Delhi High Court High Court

Commissioner Of Income Tax vs Escorts Ltd. on 1 December, 1989

Delhi High Court
Commissioner Of Income Tax vs Escorts Ltd. on 1 December, 1989
Bench: B Kirpal, S Ranganathan


JUDGMENT

The Court

1. These are two references under the IT Act, at the instance of the Commissioner of Income-tax References relate to the asst. yrs. 1971-71 and 1972-73. They arise out of the assessments of the respondent company for the said assessment years. It is not necessary to set out the facts at length because the questions referred to this Court can be disposed of without a detailed reference to those facts.

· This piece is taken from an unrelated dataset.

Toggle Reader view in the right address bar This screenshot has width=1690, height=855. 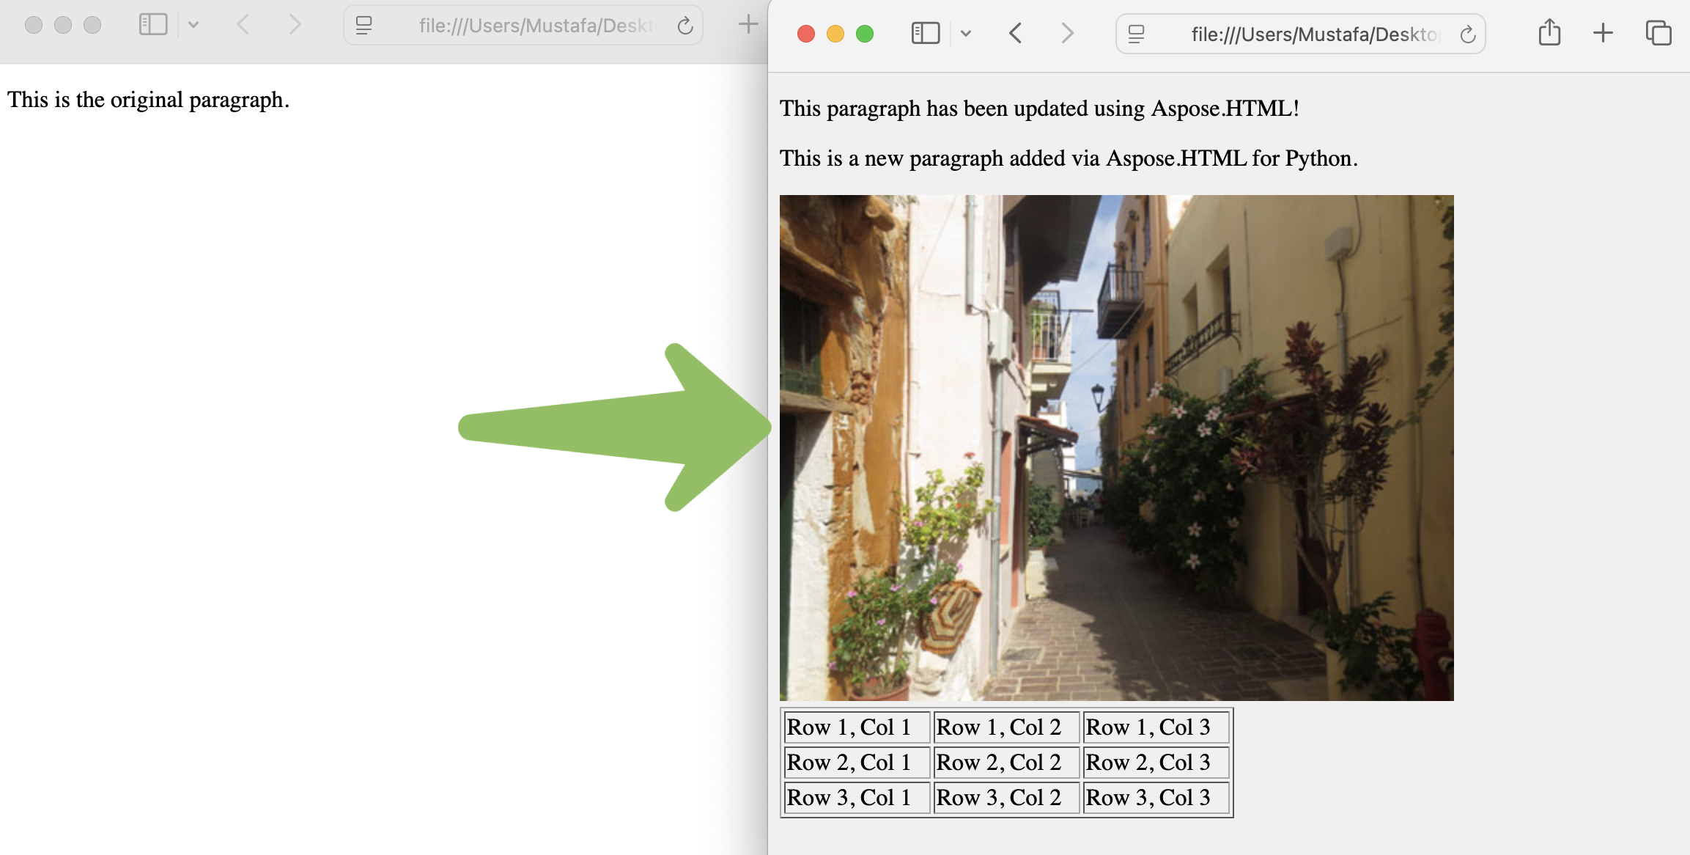1135,33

2. The first two questions referred to this Court read as follows :

“1. Whether, on the facts and in the circumstances of the case, the Tribunal was legally correct in holding that the computation of capital for the purposes of relief under Section 80J of the IT Act, 1961 should be not as no the first day of the previous year but on the average amount of increase or decrease in the assets and liabilities during the previous year ?

2. Whether, on the facts and in the circumstances of the case, the Tribunal was legally correct in holding that the capital for the purposes of relief under section 80J of the Income-tax Act, 1961 should be computed by including the borrowed money utilised in the industrial undertaking ?”

These questions had also arisen for consideration in respect of the asst. yr. 1970-71 in I.T. Ref. Nos. 219 & 220/80. We have answered the questions in the negative and in favor of the department following the decision of the Supreme Court in the case of Lohia Machines Ltd. and Anr. v. Union of India and Ors. (1985) 152 ITR 308 (SC). For the same reasons, we give the same answer to these question for these two assessment years as well.

3. The next question that is referred to this Court is in the following terms :

“Whether, on the facts and in the circumstances of the case, the Tribunal was justified in law in holding that deduction under section 80-I is admissible in respect of the whole of income derived by the assessed from the priority industry and not in respect of he income computed after making the deductions provided in the Income-tax Act ?”

4. This question is covered by a joint reading of the decisions of the Supreme Court in the case of Cambay Electric Supply Industrial Co. Ltd. v. CIT and Lohia Machines Ltd. and Anr. v. Union of India and Ors. In view of these two decisions, it is clear that the question has to be answered in the negative in the negative and in favor of the revenue. We answer the question accordingly.

5. The fourth question referred to this Court reads as follows :

“Whether, on the facts and in the circumstances of the case, the Tribunal was justified in law in directing the ITO to work out the disallowable expenditure under section 40(a)(v) by including cash allowance as part of salary ?”

We are of the opinion that so far as the asst. yr. 1971-72 in concerned, this question has to be obviously answered in the affirmative and in favor of the assessed in view of the decision of this Court in the case of Installment Supply P. Ltd. v. CIT. We answer the question accordingly for the assessment year. So far as the asst. yr. 1972-73 is concerned, however, counsel for the CIT points out that the applicable provision was really s. 1972-73 is concerned, however, counsel for the CIT point out that the applicable provision was really s. 40A(v) introduced with effect from 1-4-1972 by the Finance (No. 2) Act, 1971. It appears that this amendment has not been noticed by the Tribunal. We are, however, expressing no opinion on the scope and interpretation of s. 40A(v) vis-a-vis the disallowance in question

6. References are disposed of as above. No costs.